Foi precisamente durante a primeira pausa que Ricardo Salgado e a sua equipa despertaram atenções redobradas dos jornalistas que percorriam os corredores do Parlamento: almoçaram na sala número quatro – uma sala igualmente destinada para as comissões de inquérito e que, segundo apurou o Observador, foi reservada pela equipa de Salgado para o efeito.

Do lado de fora, um forte dispositivo de segurança guardava a porta, com membros da equipa de Salgado lado a lado com um agente da Guarda Nacional Republicana (GNR) destacado para o serviço. O Observador tentou apurar junto do responsável pela segurança do Parlamento se aquele nível era habitual, mas foi apenas possível perceber que esse reforço de vigilância era “pontual” e que se devia “ao perfil” do inquirido, ainda que Ricardo Salgado “não tenha sido o primeiro a merecer esta atenção particular”.

“Tudo que fiz foi para proteger os clientes do BES”

De volta à reunião, Miguel Tiago (PCP) foi particularmente duro com Ricardo Salgado e fez questão de “registar a ironia de um banco que sempre defendeu o ‘Estado mínimo’ e que tão depressa quis recorrer ao Estado para salvar o Grupo”. O deputado comunista foi mais longe e descreveu o BES como tendo “um vasto currículo de promiscuidade com o poder político”. Face às declarações de Miguel Tiago, Salgado reagiu com um desabafo:

“O Grupo orgulha-se de ter contribuído para a criação de 25 a 30 mil postos de trabalho em Portugal. Portanto, choca-me que se referiam ao Grupo como um esquema de Ponzi”, sublinhou o ex-presidente do BES, que desmentiu, também, as alegadas relações privilegiadas do banco com o anterior Governo socialista.

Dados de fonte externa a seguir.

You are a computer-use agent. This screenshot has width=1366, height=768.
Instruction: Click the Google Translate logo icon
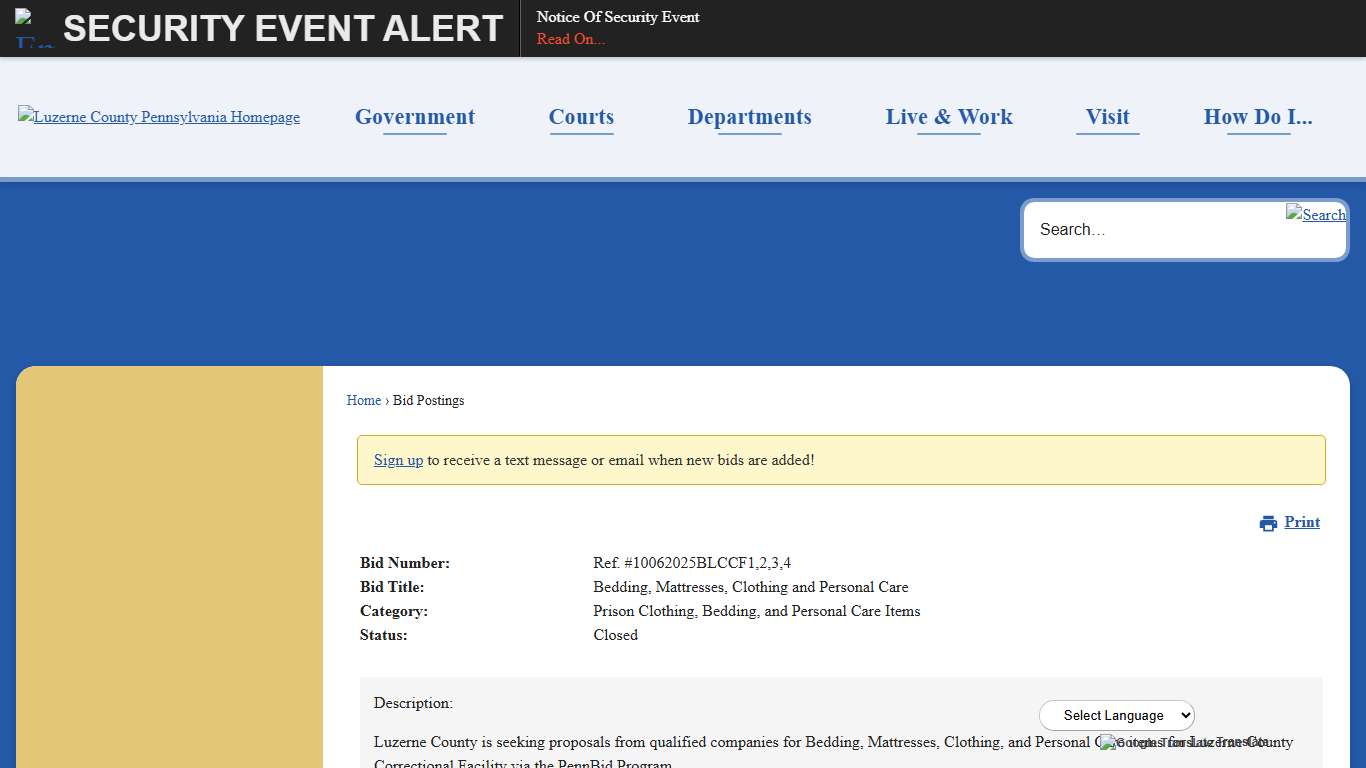click(x=1108, y=743)
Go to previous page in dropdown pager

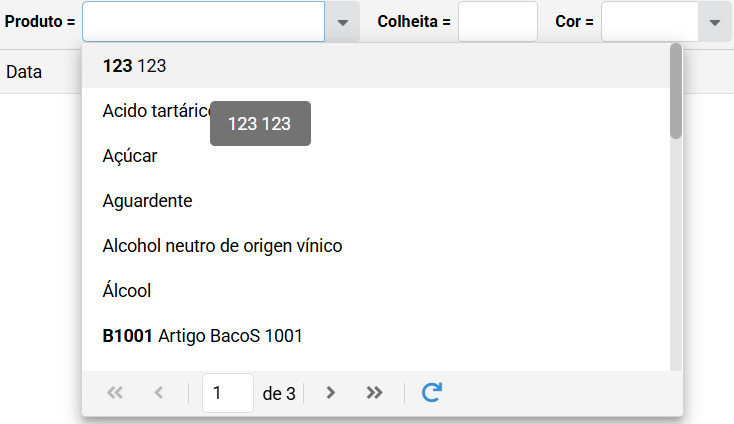click(159, 393)
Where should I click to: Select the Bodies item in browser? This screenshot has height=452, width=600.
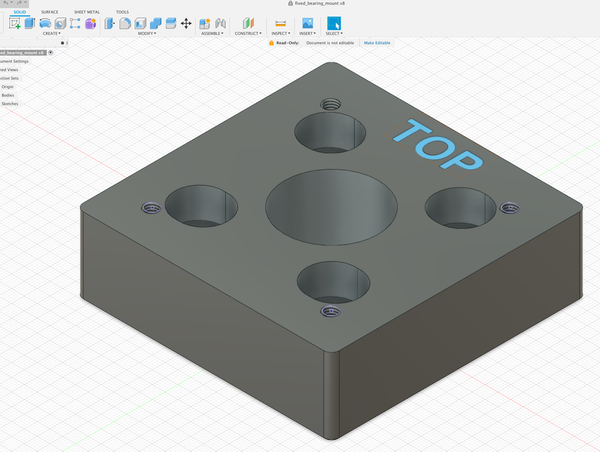point(8,95)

A frase inscrita na sua longa intervenção inicial podia muito bem resumir a posição assumida por Ricardo Salgado ao longo das dez horas de audição: “Um nome pode ser apagado da fachada de um banco, mas não pode ser apagado da História e de uma família com 145 anos ao serviço de Portugal”. Só não cumpriu a sua promessa inicial: não atacar abertamente a sua família.

“Dr. Ricciardi teve um comportamento muito curioso. E se fez alguma denúncia terá tido alguma contrapartida por isso. Não sei qual, mas acho muito curioso…”, ironizou Ricardo Salgado.


E, ao fim de dez horas, o ex-presidente do BES saiu como entrou: por uma porta discreta da sala seis que de forma labiríntica dava acesso mais rápido à porta lateral da Assembleia da República. Sempre com o mesmo tom de voz, despediu-se deixando a promessa que, se tal fosse necessário, poderia voltar novamente para ser ouvido naquela comissão.